(Pixel coordinate grounding listing)
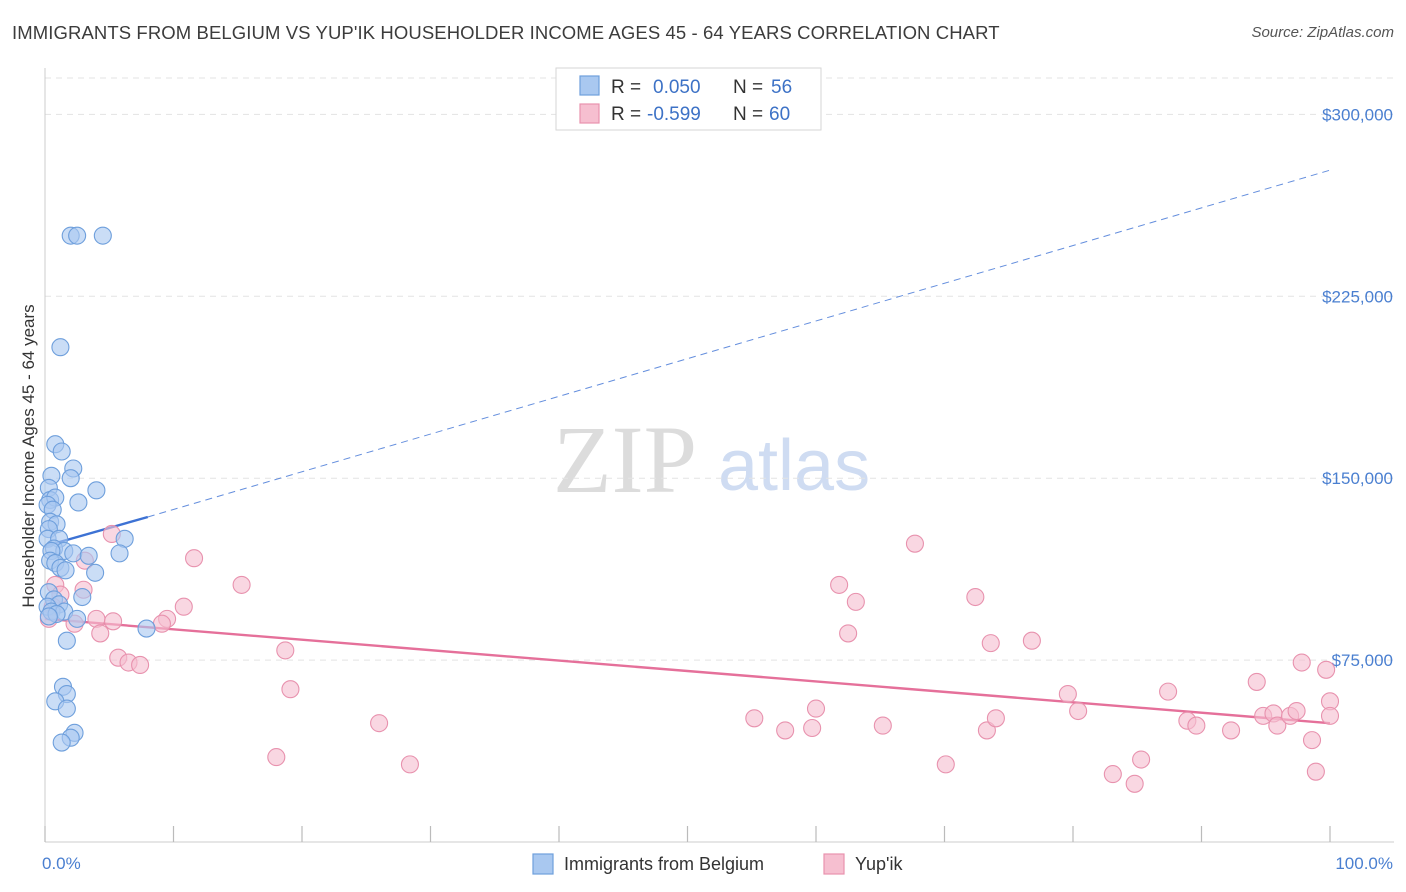  I want to click on bottom-legend: Immigrants from Belgium Yup'ik, so click(718, 864).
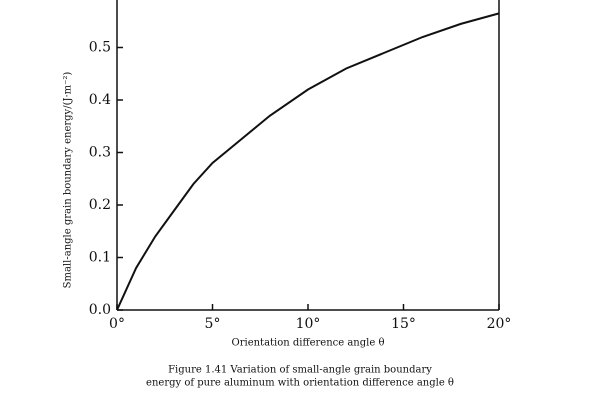 The height and width of the screenshot is (400, 600). What do you see at coordinates (100, 100) in the screenshot?
I see `y-tick-label: 0.4` at bounding box center [100, 100].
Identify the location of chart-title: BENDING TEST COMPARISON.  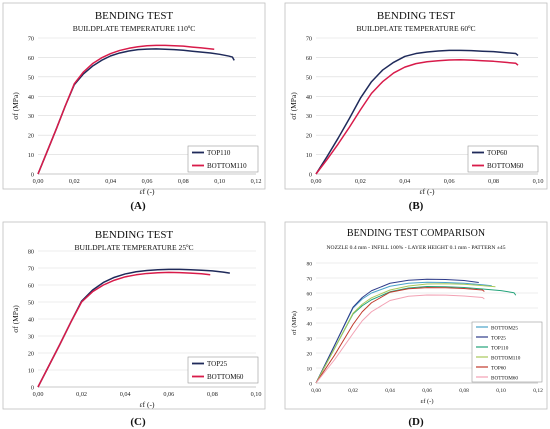
(416, 234).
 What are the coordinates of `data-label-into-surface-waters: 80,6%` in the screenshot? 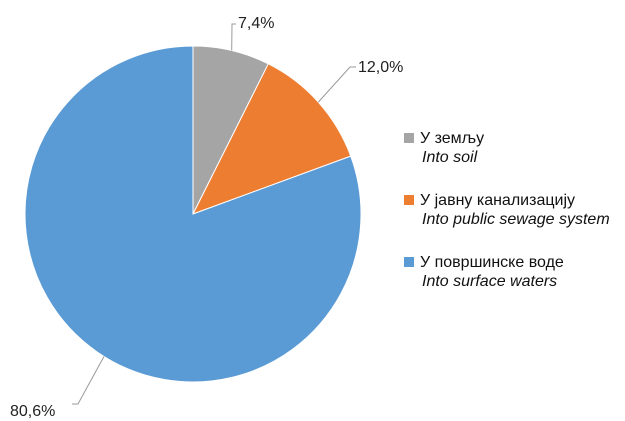 It's located at (32, 412).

> _WORK INSTRUCTION_: Swap "location" for "position" in the listing above, from its first line through the line containing "(416, 234).", and give those lines again with nothing else changed. Omit the pictures.

> _RESPONSE BELOW_:
  I want to click on bottom-legend: Immigrants from Belgium Yup'ik, so click(718, 864).
 The height and width of the screenshot is (400, 600). What do you see at coordinates (100, 100) in the screenshot?
I see `y-tick-label: 0.4` at bounding box center [100, 100].
Identify the position of chart-title: BENDING TEST COMPARISON.  
(416, 234).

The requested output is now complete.